Despite these shelters, considerable money is still collected, and the proposed estate-tax phase-out is expected to cost the federal government $105 billion in revenues over ten years and an estimated $50 billion a year after complete abolition in 2010. That shortfall will have to be made up somehow, either by higher income or payroll taxes on average Americans, or by cuts in essential programs like Social Security and Medicare.

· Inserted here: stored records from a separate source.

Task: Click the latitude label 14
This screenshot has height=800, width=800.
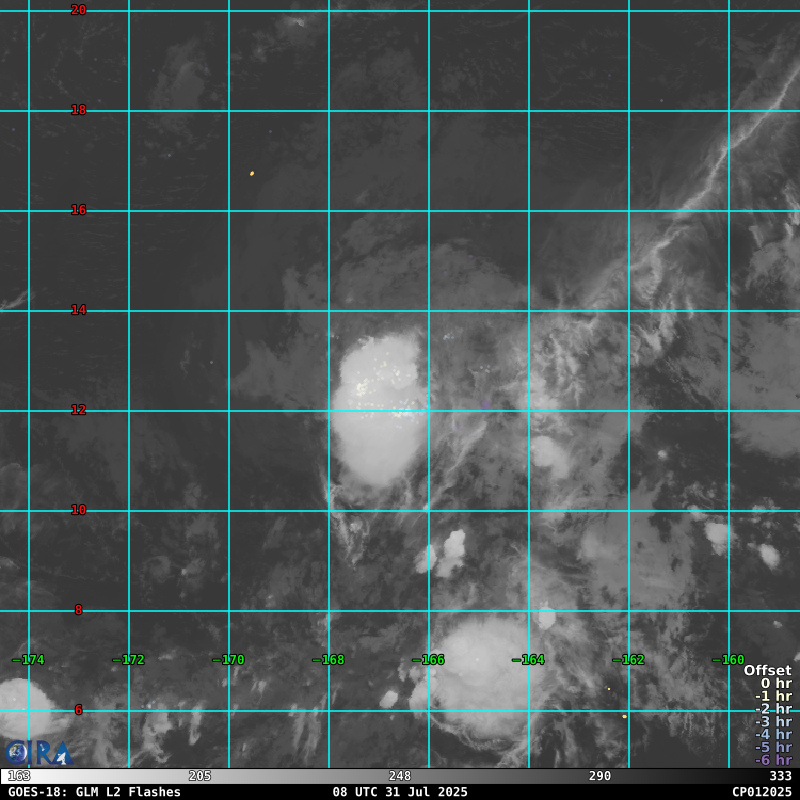Action: 78,310
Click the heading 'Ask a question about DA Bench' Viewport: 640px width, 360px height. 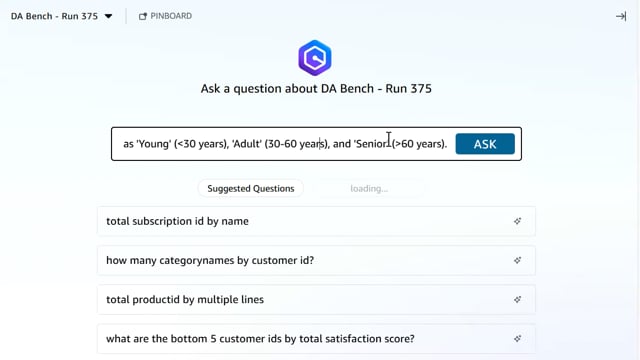(316, 89)
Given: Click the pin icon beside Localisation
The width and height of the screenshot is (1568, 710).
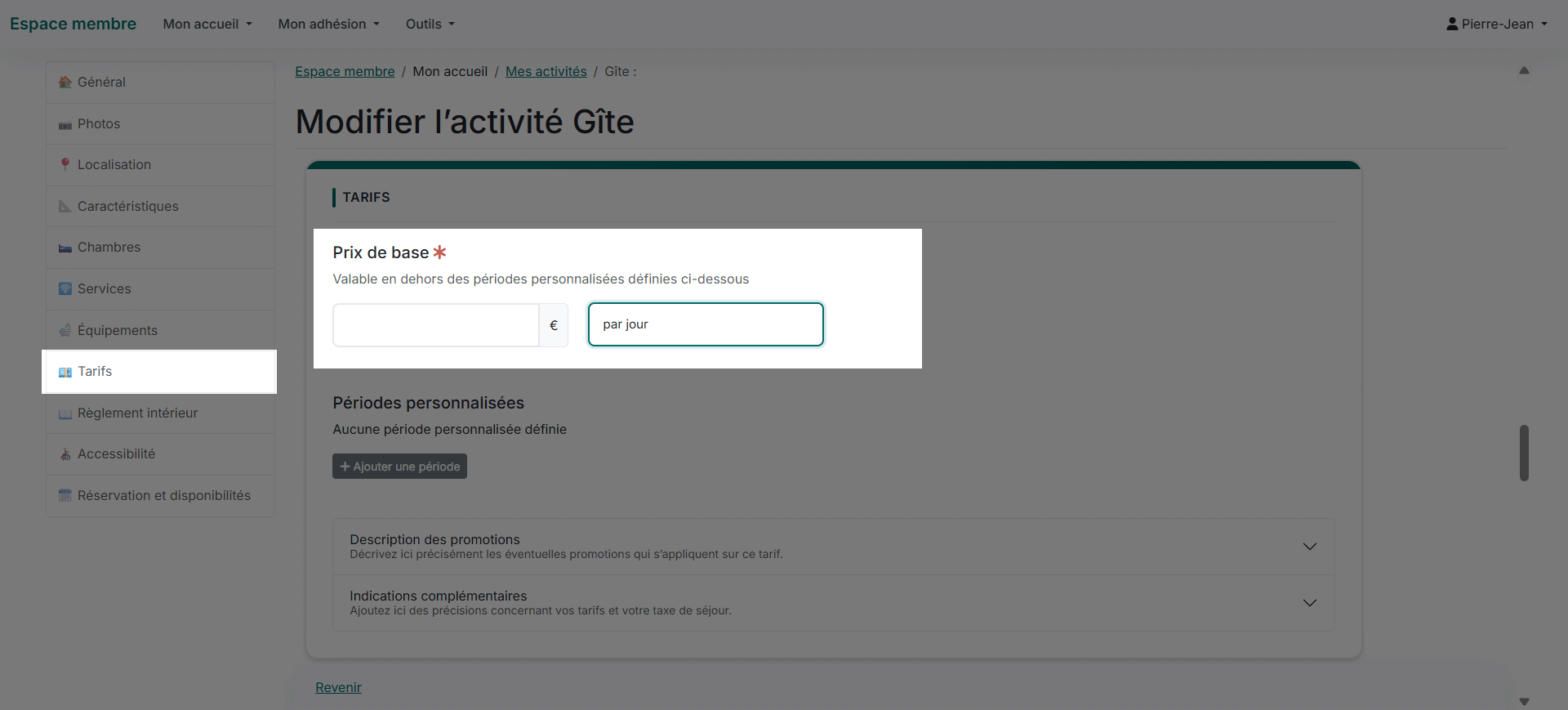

Why, then, would nine senators and 65 representatives of the Democratic party, the self-proclaimed "party of the people," join Republican majorities in voting for estate-tax repeal? The Senate vote offers a clue. Two of the nine Democratic apostates, Murray of Washington and Feinstein of California, represent states newly laden with billionaires and millionaires from the trendy "new economy." A third, Torricelli of New Jersey, the business-friendly chairman of the Democratic Senate Campaign Committee, has a well-documented record of trading in high-tech stocks and courting high-tech money men. A fourth, Robb of Virginia, is one of the Senate's wealthiest members, with $9 million in assets to be protected. The possible motives of the remaining members of the infamous Democratic nine (Breaux, Cleland, Landrieu, Lincoln, and Wyden) can only be speculated upon, but the confluence of money and public policy in the estate-tax vote should raise red flags in abundance. Republican ties to big money constitute a given. What is disturbing are the inroads the new-economy moguls have made in influencing the traditional party of working Americans. With corporations like Microsoft working overtime to dole out political contributions -- $1.2 million this year from the software giant to the Democrats alone -- the move to repeal the rich man's tax may only be the beginning.

Wayne O'Leary is a writer in Orono, Maine.